Afghanistan: Überlebende sagen gegen US-Soldat aus

Der Soldat Robert Bales hat eines der schwersten Kriegsverbrechen im Afghanistan-Krieg zu verantworten. Vor Gericht traf er auf Überlebende des Massakers, das er verübt hat.

Courtroom sketch shows Afghan witness Rafiulla answering questions from prosecutor during a pre-sentencing hearing for Army Staff Sergeant Robert Bales in Tacoma Washington
Courtroom sketch shows Afghan witness Rafiulla answering questions from prosecutor during a pre-sentencing hearing for Army Staff Sergeant Robert Bales in Tacoma Washington
Robert Bales vor Gericht – REUTERS

Das US-Militärverfahren um eines der schwersten Kriegsverbrechen im Afghanistan-Krieg steht kurz vor dem Abschluss: Unteroffizier Robert Bales, der im März 2012 in der südöstlichen afghanischen Provinz Kandahar 16 Zivilisten erschossen hatte, dürfte noch in dieser Woche das Ausmaß seine Strafe erfahren. Auf dem Stützpunkt Fort Lewis-McChord im Bundesstaat Washington stand er am Dienstag erstmals Überlebenden des Massakers gegenüber.

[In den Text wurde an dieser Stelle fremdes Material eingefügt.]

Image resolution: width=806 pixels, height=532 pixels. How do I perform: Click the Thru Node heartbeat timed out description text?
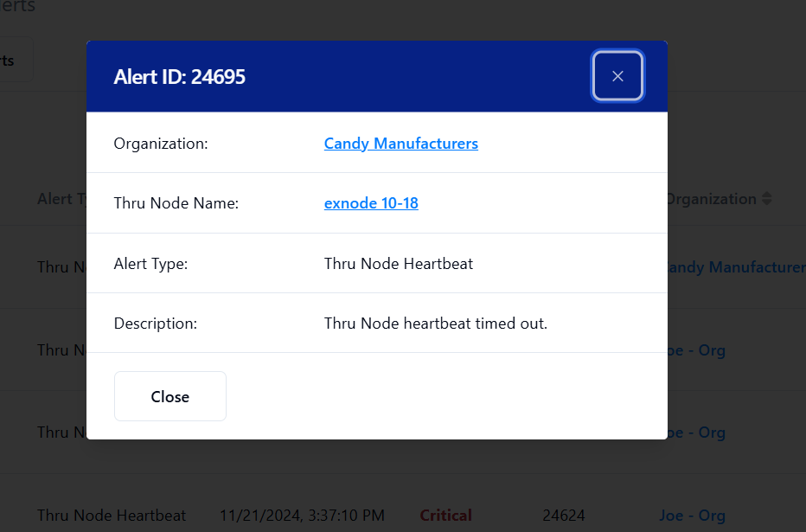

"Ich dachte, ich würde träumen, aber als ich aufwachte, hörte ich Schreie", sagte der zwölfjährige Sadiquallah, der bei der Anhörung zur Festlegung des Strafausmaßes in den Zeugenstand trat. Der Bub hatte Schussverletzungen am Ohr und im Nacken erlitten, als Bales in das Haus seiner Familie eindrang.

Sadiquallahs Vater Mohammed Hadschi Naeem brach in Tränen aus, als er die Attacke schilderte. Der 60-Jährige erzählte, wie Bales über eine Mauer auf sein Grundstück kletterte und das Feuer eröffnete. "Dieser Bastard stand genau vor mir. Ich wollte ihn fragen, was ich getan habe, warum er auf mich schießt", sagte er. Insgesamt hat die Staatsanwaltschaft neun Angehörige der Opfer sowie Überlebende aus Afghanistan einfliegen lassen, um in der letzten Phase des Militärprozesses auszusagen.

Bales bekannte sich schuldig

Bales hatte sich Anfang Juni schuldig bekannt. Mit dem Geständnis entging er der Todesstrafe, ihm droht aber lebenslange Haft. Ob Bales jemals eine Chance auf Bewährung bekommen wird, muss nun eine Gruppe aus Offizieren und Soldaten entscheiden: Die Geschworenen waren vor der Anhörung am Dienstag ausgewählt worden.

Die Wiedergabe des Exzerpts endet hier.